### Exercise brief
Starting at the first entry, print everything through the last exactly.

### Data under study

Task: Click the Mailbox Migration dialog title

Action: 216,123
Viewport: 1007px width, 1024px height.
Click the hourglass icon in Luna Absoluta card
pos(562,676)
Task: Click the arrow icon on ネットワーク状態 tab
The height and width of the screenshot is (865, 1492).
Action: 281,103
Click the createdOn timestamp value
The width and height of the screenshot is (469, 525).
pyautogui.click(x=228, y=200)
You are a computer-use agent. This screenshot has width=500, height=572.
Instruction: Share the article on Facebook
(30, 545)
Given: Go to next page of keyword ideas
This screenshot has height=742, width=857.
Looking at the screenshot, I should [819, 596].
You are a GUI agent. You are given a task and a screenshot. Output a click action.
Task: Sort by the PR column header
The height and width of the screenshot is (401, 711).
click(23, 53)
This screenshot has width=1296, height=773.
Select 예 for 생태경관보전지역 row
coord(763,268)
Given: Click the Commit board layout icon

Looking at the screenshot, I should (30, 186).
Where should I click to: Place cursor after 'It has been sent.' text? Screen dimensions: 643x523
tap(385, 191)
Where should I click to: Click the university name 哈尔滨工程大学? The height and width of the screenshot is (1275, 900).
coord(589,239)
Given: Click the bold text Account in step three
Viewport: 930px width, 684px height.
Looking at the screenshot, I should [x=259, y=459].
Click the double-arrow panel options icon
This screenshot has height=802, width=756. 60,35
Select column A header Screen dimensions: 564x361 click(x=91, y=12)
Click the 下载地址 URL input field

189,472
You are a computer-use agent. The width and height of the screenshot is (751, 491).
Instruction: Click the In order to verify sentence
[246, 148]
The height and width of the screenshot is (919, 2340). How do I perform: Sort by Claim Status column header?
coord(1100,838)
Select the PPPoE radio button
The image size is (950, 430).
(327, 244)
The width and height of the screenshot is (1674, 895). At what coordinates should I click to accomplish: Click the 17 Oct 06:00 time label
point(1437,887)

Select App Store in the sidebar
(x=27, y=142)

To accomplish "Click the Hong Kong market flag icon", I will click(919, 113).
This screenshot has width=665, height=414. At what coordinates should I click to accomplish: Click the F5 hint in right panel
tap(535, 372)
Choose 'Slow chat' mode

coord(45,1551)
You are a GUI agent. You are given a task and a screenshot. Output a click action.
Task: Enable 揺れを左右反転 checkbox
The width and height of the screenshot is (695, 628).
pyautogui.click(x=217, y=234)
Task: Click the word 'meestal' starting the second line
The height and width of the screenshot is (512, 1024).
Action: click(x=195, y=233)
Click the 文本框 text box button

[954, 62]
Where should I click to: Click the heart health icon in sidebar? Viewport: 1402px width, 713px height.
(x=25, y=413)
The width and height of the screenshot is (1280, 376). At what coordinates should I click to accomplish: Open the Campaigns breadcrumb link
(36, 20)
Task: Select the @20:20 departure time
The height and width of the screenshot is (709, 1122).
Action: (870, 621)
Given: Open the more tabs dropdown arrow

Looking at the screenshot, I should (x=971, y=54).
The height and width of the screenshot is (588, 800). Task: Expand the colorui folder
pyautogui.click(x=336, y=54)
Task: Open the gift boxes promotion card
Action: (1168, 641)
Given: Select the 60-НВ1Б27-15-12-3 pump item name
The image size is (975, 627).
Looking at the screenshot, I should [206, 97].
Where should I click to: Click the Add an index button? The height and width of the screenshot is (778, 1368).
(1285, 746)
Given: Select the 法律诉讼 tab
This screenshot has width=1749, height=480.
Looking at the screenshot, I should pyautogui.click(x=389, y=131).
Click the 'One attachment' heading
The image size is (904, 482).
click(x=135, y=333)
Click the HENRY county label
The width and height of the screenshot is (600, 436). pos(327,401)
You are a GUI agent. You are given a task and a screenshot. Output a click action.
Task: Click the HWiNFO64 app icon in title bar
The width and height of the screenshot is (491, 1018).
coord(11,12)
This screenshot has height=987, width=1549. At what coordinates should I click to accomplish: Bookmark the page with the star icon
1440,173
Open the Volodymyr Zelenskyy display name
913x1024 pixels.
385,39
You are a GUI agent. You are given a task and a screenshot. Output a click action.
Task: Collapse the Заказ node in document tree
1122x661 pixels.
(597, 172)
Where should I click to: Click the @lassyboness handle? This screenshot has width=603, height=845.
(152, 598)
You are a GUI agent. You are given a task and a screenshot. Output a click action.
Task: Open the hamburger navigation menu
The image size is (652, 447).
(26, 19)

### Result below
Task: Click the Mailbox Migration dialog title

Action: 216,123
Viewport: 1007px width, 1024px height.
Click the hourglass icon in Luna Absoluta card
pos(562,676)
Task: Click the arrow icon on ネットワーク状態 tab
The height and width of the screenshot is (865, 1492).
Action: 281,103
Click the createdOn timestamp value
The width and height of the screenshot is (469, 525).
pyautogui.click(x=228, y=200)
You are a computer-use agent. This screenshot has width=500, height=572.
Instruction: Share the article on Facebook
(30, 545)
Given: Go to next page of keyword ideas
This screenshot has height=742, width=857.
Looking at the screenshot, I should [819, 596].
You are a GUI agent. You are given a task and a screenshot. Output a click action.
Task: Sort by the PR column header
The height and width of the screenshot is (401, 711).
click(23, 53)
This screenshot has width=1296, height=773.
Select 예 for 생태경관보전지역 row
coord(763,268)
Given: Click the Commit board layout icon

Looking at the screenshot, I should (30, 186).
Where should I click to: Place cursor after 'It has been sent.' text? Screen dimensions: 643x523
tap(385, 191)
Where should I click to: Click the university name 哈尔滨工程大学? The height and width of the screenshot is (1275, 900).
coord(589,239)
Given: Click the bold text Account in step three
Viewport: 930px width, 684px height.
Looking at the screenshot, I should [x=259, y=459].
Click the double-arrow panel options icon
This screenshot has height=802, width=756. 60,35
Select column A header Screen dimensions: 564x361 click(x=91, y=12)
Click the 下载地址 URL input field

189,472
You are a computer-use agent. The width and height of the screenshot is (751, 491).
Instruction: Click the In order to verify sentence
[246, 148]
The height and width of the screenshot is (919, 2340). How do I perform: Sort by Claim Status column header?
coord(1100,838)
Select the PPPoE radio button
The image size is (950, 430).
(327, 244)
The width and height of the screenshot is (1674, 895). At what coordinates should I click to accomplish: Click the 17 Oct 06:00 time label
point(1437,887)

Select App Store in the sidebar
(x=27, y=142)

To accomplish "Click the Hong Kong market flag icon", I will click(919, 113).
This screenshot has width=665, height=414. At what coordinates should I click to accomplish: Click the F5 hint in right panel
tap(535, 372)
Choose 'Slow chat' mode

coord(45,1551)
You are a GUI agent. You are given a task and a screenshot. Output a click action.
Task: Enable 揺れを左右反転 checkbox
The width and height of the screenshot is (695, 628).
pyautogui.click(x=217, y=234)
Task: Click the word 'meestal' starting the second line
The height and width of the screenshot is (512, 1024).
Action: click(x=195, y=233)
Click the 文本框 text box button

[954, 62]
Where should I click to: Click the heart health icon in sidebar? Viewport: 1402px width, 713px height.
(x=25, y=413)
The width and height of the screenshot is (1280, 376). At what coordinates should I click to accomplish: Open the Campaigns breadcrumb link
(36, 20)
Task: Select the @20:20 departure time
The height and width of the screenshot is (709, 1122).
Action: (870, 621)
Given: Open the more tabs dropdown arrow

Looking at the screenshot, I should (x=971, y=54).
The height and width of the screenshot is (588, 800). Task: Expand the colorui folder
pyautogui.click(x=336, y=54)
Task: Open the gift boxes promotion card
Action: (1168, 641)
Given: Select the 60-НВ1Б27-15-12-3 pump item name
The image size is (975, 627).
Looking at the screenshot, I should [206, 97].
Where should I click to: Click the Add an index button? The height and width of the screenshot is (778, 1368).
(1285, 746)
Given: Select the 法律诉讼 tab
This screenshot has width=1749, height=480.
Looking at the screenshot, I should pyautogui.click(x=389, y=131).
Click the 'One attachment' heading
The image size is (904, 482).
click(x=135, y=333)
Click the HENRY county label
The width and height of the screenshot is (600, 436). pos(327,401)
You are a GUI agent. You are given a task and a screenshot. Output a click action.
Task: Click the HWiNFO64 app icon in title bar
The width and height of the screenshot is (491, 1018).
coord(11,12)
This screenshot has height=987, width=1549. At what coordinates should I click to accomplish: Bookmark the page with the star icon
1440,173
Open the Volodymyr Zelenskyy display name
913x1024 pixels.
385,39
You are a GUI agent. You are given a task and a screenshot. Output a click action.
Task: Collapse the Заказ node in document tree
1122x661 pixels.
(597, 172)
Where should I click to: Click the @lassyboness handle? This screenshot has width=603, height=845.
(152, 598)
You are a GUI agent. You are given a task and a screenshot. Output a click action.
Task: Open the hamburger navigation menu
The image size is (652, 447).
(26, 19)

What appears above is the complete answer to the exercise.